___ Data provided

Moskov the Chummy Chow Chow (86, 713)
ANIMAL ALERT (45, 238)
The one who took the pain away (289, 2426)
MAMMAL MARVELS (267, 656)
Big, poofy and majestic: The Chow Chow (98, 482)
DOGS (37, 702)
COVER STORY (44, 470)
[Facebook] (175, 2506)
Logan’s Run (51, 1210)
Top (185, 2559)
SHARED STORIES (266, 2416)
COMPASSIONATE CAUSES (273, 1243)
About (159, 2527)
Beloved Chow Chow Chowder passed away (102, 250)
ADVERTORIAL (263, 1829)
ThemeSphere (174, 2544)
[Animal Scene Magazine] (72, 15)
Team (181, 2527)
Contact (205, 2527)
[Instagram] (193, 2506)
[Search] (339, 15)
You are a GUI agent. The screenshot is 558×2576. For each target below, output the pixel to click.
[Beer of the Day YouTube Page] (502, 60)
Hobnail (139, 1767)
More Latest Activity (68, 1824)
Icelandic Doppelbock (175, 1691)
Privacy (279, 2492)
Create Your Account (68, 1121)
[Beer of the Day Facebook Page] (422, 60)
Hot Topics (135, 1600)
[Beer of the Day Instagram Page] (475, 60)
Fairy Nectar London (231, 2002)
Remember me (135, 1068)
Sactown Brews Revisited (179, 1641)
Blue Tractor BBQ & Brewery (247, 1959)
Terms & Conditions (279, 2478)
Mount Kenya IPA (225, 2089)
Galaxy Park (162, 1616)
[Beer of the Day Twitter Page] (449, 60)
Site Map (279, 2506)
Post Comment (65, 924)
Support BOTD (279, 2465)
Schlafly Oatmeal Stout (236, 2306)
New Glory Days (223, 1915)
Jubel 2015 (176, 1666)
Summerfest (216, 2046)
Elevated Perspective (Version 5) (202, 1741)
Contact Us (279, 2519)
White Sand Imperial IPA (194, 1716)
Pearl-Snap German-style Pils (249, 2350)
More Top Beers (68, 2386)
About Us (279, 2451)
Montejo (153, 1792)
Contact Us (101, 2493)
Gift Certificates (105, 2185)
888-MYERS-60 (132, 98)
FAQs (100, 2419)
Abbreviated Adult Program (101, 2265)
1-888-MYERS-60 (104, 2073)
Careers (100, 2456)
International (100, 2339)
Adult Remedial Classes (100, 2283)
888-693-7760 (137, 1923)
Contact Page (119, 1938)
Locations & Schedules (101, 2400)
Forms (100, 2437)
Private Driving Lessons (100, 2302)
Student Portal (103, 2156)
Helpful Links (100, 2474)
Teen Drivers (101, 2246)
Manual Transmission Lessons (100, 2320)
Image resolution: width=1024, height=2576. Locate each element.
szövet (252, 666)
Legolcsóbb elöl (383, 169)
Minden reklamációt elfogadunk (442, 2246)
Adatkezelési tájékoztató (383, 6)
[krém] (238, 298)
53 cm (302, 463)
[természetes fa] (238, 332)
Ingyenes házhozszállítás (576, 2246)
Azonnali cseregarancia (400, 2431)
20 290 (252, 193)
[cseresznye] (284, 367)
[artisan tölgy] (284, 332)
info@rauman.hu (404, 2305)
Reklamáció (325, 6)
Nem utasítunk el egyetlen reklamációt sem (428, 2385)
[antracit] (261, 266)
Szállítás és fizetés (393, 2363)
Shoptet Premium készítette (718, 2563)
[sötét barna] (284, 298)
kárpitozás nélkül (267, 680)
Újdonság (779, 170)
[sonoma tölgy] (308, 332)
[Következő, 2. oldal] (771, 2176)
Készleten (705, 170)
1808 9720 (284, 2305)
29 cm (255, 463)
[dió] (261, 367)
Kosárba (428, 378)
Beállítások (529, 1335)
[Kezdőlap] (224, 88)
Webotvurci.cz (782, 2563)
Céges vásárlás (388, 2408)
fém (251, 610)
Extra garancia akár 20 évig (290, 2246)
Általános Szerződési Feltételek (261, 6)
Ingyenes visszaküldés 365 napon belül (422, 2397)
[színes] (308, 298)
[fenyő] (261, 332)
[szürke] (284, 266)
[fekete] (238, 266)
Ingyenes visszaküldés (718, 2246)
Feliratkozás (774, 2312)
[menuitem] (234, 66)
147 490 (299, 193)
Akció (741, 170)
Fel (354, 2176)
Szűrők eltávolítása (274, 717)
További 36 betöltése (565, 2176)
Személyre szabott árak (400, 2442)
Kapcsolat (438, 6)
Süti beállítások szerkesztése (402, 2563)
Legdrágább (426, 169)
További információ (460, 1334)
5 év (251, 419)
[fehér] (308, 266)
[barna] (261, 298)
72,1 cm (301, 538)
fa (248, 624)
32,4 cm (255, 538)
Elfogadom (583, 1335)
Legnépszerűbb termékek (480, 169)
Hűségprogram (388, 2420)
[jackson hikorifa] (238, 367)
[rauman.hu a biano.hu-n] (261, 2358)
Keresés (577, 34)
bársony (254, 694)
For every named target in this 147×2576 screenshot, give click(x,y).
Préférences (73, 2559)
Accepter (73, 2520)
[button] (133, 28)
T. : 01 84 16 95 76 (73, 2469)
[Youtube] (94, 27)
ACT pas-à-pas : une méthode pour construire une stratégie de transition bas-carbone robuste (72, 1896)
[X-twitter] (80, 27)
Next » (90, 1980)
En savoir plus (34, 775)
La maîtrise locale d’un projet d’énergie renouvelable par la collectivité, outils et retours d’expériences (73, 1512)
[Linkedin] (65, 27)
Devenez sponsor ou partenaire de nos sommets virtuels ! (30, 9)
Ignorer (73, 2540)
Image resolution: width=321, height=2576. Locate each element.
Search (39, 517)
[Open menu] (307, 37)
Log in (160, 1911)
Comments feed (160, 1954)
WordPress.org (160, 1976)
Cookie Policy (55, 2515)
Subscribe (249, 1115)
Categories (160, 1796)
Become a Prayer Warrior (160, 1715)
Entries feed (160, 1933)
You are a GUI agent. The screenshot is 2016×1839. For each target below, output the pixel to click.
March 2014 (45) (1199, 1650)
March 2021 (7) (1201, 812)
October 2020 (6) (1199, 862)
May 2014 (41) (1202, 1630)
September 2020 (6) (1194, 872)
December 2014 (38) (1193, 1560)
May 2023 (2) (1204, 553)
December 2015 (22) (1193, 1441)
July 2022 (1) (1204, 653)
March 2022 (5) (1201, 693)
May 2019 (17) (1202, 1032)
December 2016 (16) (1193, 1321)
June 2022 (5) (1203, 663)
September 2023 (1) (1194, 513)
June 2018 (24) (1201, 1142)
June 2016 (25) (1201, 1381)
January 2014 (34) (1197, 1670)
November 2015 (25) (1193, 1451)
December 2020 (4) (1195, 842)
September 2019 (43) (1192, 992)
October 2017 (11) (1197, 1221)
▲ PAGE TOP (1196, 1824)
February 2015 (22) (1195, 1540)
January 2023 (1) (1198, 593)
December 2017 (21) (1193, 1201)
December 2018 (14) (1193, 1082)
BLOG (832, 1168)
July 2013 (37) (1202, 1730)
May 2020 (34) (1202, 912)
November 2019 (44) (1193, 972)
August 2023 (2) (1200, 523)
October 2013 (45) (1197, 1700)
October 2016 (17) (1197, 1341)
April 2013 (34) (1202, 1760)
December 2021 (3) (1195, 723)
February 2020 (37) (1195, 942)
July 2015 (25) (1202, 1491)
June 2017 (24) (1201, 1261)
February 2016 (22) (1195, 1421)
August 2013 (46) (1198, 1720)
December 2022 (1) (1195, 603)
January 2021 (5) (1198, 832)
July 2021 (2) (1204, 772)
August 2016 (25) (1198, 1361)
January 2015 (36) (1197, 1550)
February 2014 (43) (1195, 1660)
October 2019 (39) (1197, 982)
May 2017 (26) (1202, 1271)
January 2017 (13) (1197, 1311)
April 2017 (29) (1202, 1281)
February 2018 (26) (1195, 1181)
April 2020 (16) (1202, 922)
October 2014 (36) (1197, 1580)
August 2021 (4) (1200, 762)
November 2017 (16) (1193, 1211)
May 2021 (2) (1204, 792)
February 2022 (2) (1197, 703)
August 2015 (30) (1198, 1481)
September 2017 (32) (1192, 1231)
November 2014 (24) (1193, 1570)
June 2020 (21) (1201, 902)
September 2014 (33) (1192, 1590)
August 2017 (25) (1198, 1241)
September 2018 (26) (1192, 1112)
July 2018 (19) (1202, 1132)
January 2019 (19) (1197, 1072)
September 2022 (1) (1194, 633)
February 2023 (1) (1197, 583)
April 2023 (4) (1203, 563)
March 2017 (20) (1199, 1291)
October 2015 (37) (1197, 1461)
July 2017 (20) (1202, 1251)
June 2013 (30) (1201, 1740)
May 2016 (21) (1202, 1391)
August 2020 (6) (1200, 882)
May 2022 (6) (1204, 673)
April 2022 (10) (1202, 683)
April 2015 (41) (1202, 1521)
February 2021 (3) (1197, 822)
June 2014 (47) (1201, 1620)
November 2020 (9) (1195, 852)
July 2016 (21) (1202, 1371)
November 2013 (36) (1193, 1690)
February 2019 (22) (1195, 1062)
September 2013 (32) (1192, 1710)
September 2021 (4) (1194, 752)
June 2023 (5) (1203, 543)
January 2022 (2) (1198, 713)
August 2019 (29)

______

● Problem description:
Given the data above, transcribe exactly the lines from the one containing "[Beer of the Day Instagram Page] (475, 60)" down to the one containing "Forms (100, 2437)", and no others.

● Answer to the exercise:
[Beer of the Day Instagram Page] (475, 60)
Fairy Nectar London (231, 2002)
Remember me (135, 1068)
Sactown Brews Revisited (179, 1641)
Blue Tractor BBQ & Brewery (247, 1959)
Terms & Conditions (279, 2478)
Mount Kenya IPA (225, 2089)
Galaxy Park (162, 1616)
[Beer of the Day Twitter Page] (449, 60)
Site Map (279, 2506)
Post Comment (65, 924)
Support BOTD (279, 2465)
Schlafly Oatmeal Stout (236, 2306)
New Glory Days (223, 1915)
Jubel 2015 (176, 1666)
Summerfest (216, 2046)
Elevated Perspective (Version 5) (202, 1741)
Contact Us (279, 2519)
White Sand Imperial IPA (194, 1716)
Pearl-Snap German-style Pils (249, 2350)
More Top Beers (68, 2386)
About Us (279, 2451)
Montejo (153, 1792)
Contact Us (101, 2493)
Gift Certificates (105, 2185)
888-MYERS-60 (132, 98)
FAQs (100, 2419)
Abbreviated Adult Program (101, 2265)
1-888-MYERS-60 (104, 2073)
Careers (100, 2456)
International (100, 2339)
Adult Remedial Classes (100, 2283)
888-693-7760 (137, 1923)
Contact Page (119, 1938)
Locations & Schedules (101, 2400)
Forms (100, 2437)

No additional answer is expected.